Le processus ressemble étrangement à celui qui se déroule à Hong Kong. Cela a commencé en octobre 2020 avec le vote de deux lois : la Loi de réglementation relative aux agents étrangers et la Loi spéciale sur les délits en ligne, qui ont limité fortement la liberté d’association et d’expression. Ces deux lois ont permis la fermeture de plus de 125 organisations non gouvernementales (ONG) depuis leur promulgation, ainsi que de journaux d’opposition.

En décembre 2020 l’Assemblée nationale vote la Loi de défense des droits du peuple à l’indépendance, la souveraineté, et l’autodétermination dans une optique de paix. Elle a permis de cibler les opposants au régime. C’est ainsi que cinq candidats déclarés ou putatifs ont été emprisonnés ou détenus à domicile avant l’élection présidentielle de 2021.

Daniel Ortega entend maintenant faire payer le prix fort à l’Eglise nicaraguayenne, accusée d’avoir soutenu les manifestations de 2018 qui ont vu vaciller le pouvoir que l’ancien révolutionnaire sandiniste a confisqué – avec son épouse – en 2016, après un scrutin présumé truqué.

Le couple présidentiel, que ses opposants affublent du sobriquet de « Ceausescu de l’Amérique latine », vient de proposer de renforcer les sanctions encourues par les personnes reconnues coupables « d’atteinte à l’intégrité nationale, et trahison de la patrie » : entendez le fait de contredire ouvertement le régime.

Il ne s’agit pas véritablement d’une nouvelle loi, mais d’un renforcement de peines. Le « complot visant à porter atteinte à l’intégrité nationale au détriment de la société nicaraguayenne et de l’État du Nicaragua » est un crime établi par les articles 410 et 412 du Code pénal. Les peines prévues se verraient renforcées et d’autres ajoutées.

Ainsi le clergé pourrait se voir confisquer ses biens, par l’introduction d’un nouveau concept juridique, « l’extinction du droit de propriété », pour le religieux condamné dans le cadre de la loi.
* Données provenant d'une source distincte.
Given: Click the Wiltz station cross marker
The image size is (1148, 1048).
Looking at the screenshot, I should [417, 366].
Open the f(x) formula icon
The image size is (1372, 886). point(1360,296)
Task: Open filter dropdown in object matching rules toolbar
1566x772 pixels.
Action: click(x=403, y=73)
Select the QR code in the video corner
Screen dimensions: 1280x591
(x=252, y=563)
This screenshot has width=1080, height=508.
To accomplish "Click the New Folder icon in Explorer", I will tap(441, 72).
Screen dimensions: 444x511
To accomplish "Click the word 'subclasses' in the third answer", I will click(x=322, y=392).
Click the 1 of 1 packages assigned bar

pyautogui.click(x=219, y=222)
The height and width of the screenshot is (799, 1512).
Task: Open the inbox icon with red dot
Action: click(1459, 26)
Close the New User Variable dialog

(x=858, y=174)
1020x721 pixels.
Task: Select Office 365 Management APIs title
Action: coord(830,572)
La députée sandiniste Maria Auxiliadora Martinez, en sa qualité de présidente de la Commission justice au parlement, a justifié la modification apportée au Code, parce que, selon elle « les hommes d’Eglise qui sont visés n’ont pas agi en tant que représentants du Christ, mais par haine du sandinisme et de toute personne liée au gouvernement d’unité et de réconciliation nationale ».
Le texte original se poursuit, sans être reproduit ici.